As you probably know, Hobby Lobby's high profile lawsuit to overturn a key provision in Obamacare that requires employers to cover contraception in their employee health plans was recently heard before the US Supreme Court.

The Hobby Lobby line is that they should not be forced to cover emergency contraception because the company's owners – The Green family – thinks those drugs cause abortions, and even though those drugs do not cause abortions, being dumb and not understanding science violates their religious freedom. Or something like that.

As I pointed out last year, the lawsuit shows the hypocrisy of the company:

If Hobby Lobby is such a Christian, anti-abortion and holier-than-thou corporation, why is so much of their shitty, over-priced inventory manufactured in China? If the Green family really believed in the sanctity of life and religious freedom, they probably wouldn’t choose to do business with a country that denies basic human rights and carries out forced abortions. Then again, they need to make enough money to pay their $1.3 million fine, so I guess importing from China is okay. Anything for the sake of a cheap buck or wall ornament or glittery Styrofoam ball, right?

The hypocrisy train doesn't stop there.

In addition to doing business with countries that have shady human rights records, Mother Jones reported yesterday that Hobby Lobby's employee retirement plan holds $73-million in mutual funds that, of course, invest in the manufacturers of emergency contraception and abortion providers.

Here's a recap of the Mother Jones report from The Huffington Post:

The owners of Hobby Lobby, a Christian-owned craft supply chain, were so offended by the idea of having to include emergency contraceptives and intrauterine devices in their health insurance plans that they sued the Obama administration and took the case all the way up to the Supreme Court. But Mother Jones reported on Tuesday that the company's retirement plan has invested millions of dollars in the manufacturers of emergency contraception and drugs used to induce abortions.

Hobby Lobby's 401(k) employee retirement plan holds $73 million in mutual funds that invest in multiple pharmaceutical companies that produce emergency contraceptive pills, intrauterine devices, and abortion-inducing medications.

The companies Hobby Lobby invests in include Teva Pharmaceutical Industries, which makes the Plan B morning-after pill and ParaGard, a copper IUD, as well as Pfizer, the maker of the abortion-inducing drugs Cytotec and Prostin E2. Hobby Lobby's mutual funds also invest in two health insurance companies that cover surgical abortions, abortion drugs, and emergency contraception in their health care policies.
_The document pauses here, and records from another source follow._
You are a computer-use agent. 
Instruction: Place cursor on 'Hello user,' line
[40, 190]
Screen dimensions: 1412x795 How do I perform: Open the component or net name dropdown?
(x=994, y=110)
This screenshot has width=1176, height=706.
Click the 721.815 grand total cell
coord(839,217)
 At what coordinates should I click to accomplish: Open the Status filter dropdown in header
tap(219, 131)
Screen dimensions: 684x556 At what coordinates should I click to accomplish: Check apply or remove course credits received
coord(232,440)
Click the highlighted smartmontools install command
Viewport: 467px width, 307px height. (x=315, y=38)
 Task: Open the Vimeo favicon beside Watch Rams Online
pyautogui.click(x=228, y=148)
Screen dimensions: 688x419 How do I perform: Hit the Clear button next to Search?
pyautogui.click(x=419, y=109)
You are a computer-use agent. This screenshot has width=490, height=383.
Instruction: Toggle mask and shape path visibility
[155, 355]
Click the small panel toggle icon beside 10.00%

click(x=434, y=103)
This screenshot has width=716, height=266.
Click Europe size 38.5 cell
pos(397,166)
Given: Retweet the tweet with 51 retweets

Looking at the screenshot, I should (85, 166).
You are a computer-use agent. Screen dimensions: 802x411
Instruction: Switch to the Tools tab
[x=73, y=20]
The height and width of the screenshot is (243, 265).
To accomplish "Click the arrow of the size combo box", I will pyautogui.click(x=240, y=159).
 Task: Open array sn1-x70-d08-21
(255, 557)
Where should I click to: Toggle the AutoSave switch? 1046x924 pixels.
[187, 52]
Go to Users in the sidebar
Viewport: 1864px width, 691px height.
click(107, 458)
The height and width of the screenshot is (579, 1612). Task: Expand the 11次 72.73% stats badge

Hobby Lobby's attorneys argue that the provision in the Affordable Care Act that requires most employers to cover contraception in their health plans infringes on the company's right to exercise religious freedom because the company's owners believe that emergency contraception and IUDs are actually forms of abortion. Medical studies have debunked this claim.

Mother Jones reported that all nine of the mutual funds Hobby Lobby's retirement plan holds include investments that clash with the owners' religious beliefs about abortion.

I think this all but confirms that Hobby Lobby's lawsuit was more of an attempt to scar Obamacare than it was an actual live, laugh, love of religious rights. That's why there's so much hypocrisy on display here. If the Green family really cared about staying true to their beliefs, they would have gone with a vanity mutual fund offering that didn't support the abortion industry:

In their Supreme Court complaint, Hobby Lobby's owners chronicle the many ways in which they avoid entanglements with objectionable companies. Hobby Lobby stores do not sell shot glasses, for example, and the Greens decline requests from beer distributors to back-haul beer on Hobby Lobby trucks.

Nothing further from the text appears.